Need I say more than the title? I mean, really?
But here it is, from Lucienne, from her series, the character Eros, in all his glory —
Ah, what do we say about Eros? Hmm…Eros is the son of Aphrodite and Ares. As such, he’s a bit of a trouble-maker himself. You’d know him best as Cupid, his Roman counterpart, but try suggesting he should be cherubic, flying about on tiny little wings in a fluffy white diaper and see where that gets you!

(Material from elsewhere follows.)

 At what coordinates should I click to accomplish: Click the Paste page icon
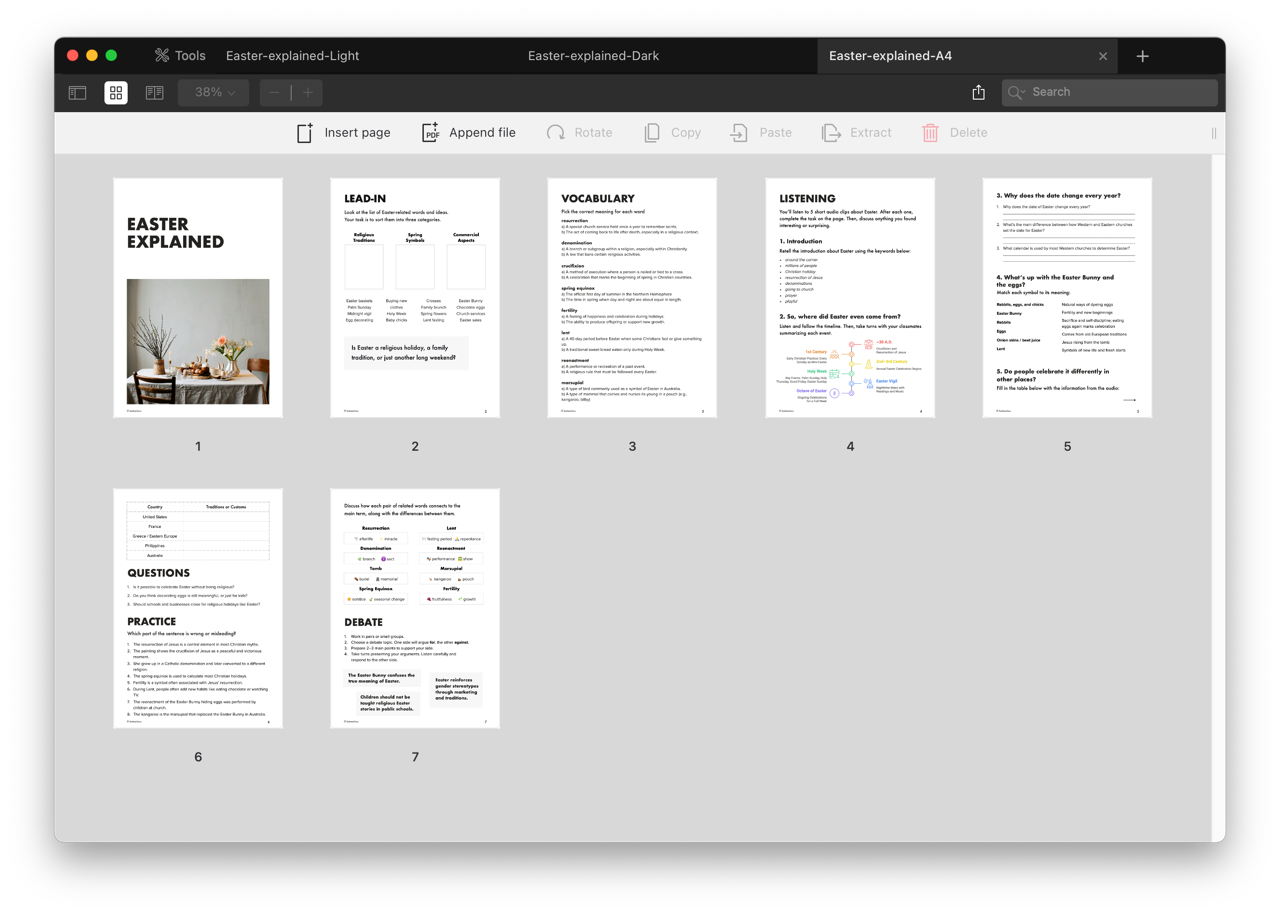[739, 131]
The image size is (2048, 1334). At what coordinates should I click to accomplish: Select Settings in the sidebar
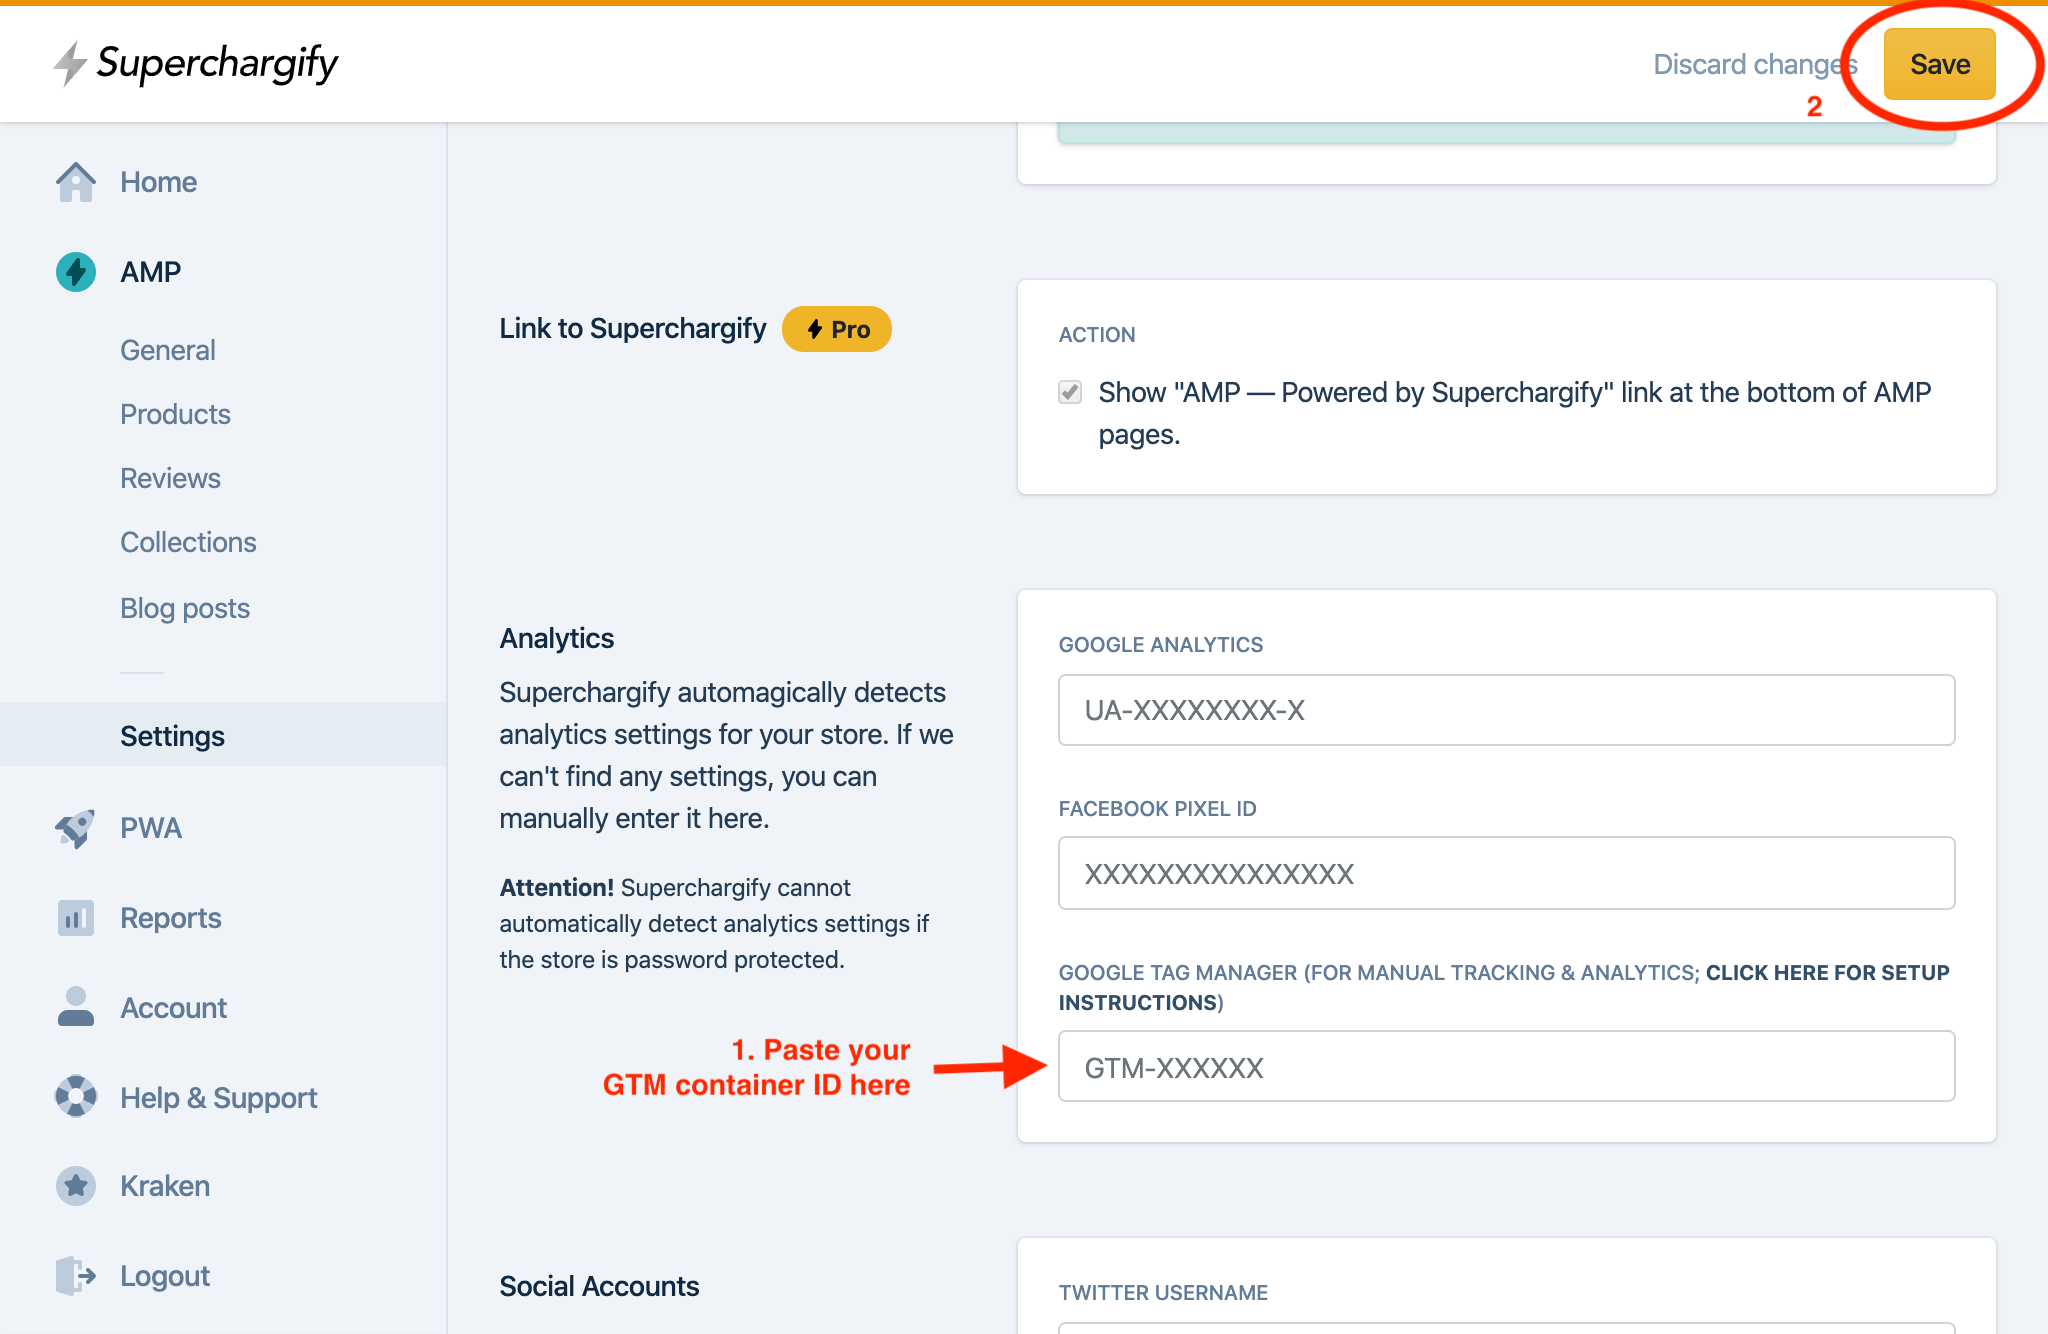[x=172, y=736]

He doesn’t just carry the gold kind, you know, the ones that are said to inspire love but which really spark desire or even obsession. He also carries lead for revulsion, which he put to good use when Apollo, being a bit full of himself over his own archery skills, mocked Eos’s own efforts with the bow and arrow. In an ‘I’ll show him’ moment, Eos shot Apollo full of love for the nymph Daphne, who was devoted to Artemis and thus chastity. Just to be sure the sun god’s persuasive powers didn’t win out, Eros shot the nymph full of lead (see, we Greeks did it first!). What followed was a not so merry chase at the end of which, Daphne, exhausted, begged her father, the river god Peneus, to turn her into a tree so that she could forever escape the attentions of men. Apollo, as you might imagine, has never forgiven him.
But for a god of love, Eos himself has had more than his fair share of heartbreak. Consider the famous story of Eros/Cupid and Psyche. Aphrodite, his mother, comes across a bit like the wicked stepmother in Snow White here. (In fact, she might have been the inspiration.) In short, Aphrodite had heard about this girl, who was said to be the fairest of them all. Men were neglecting Aphrodite’s temples to worship at this girl’s feet. The very nerve! So she sent her son (who can be seen as the huntsman in Snow White) to find this girl and if not kill then at least neutralize her by causing her to fall in love with the ugliest creature imaginable. But young Eros is too smitten with Psyche himself. Instead he rigs an Oracle to tell her family that Psyche is to marry no mortal man, but to be taken to the top of very high mountain where she will meet her groom. The groom is, of course, Eros, though he hides himself from her to avoid giving away his identity. He does, however, give her everything else she might want, including, I hear, a wedding night she’ll never forget! But her jealous sisters convince her that her husband must be some horrible monster to stay to the shadows. Thus, Psyche, psyched-out by her sisters, ambushes him with a candle and a knife, burning his shoulder when she leans in too closely. Eros, hurt by her betrayal, disappears, leaving Psyche to wander the earth, piteously searching for her husband.
Eventually, Aphrodite put her through some pretty tough tests before Eros, convinced now of her love, intervened on her behalf and brought her to Olympus where they, literally, lived happily ever after.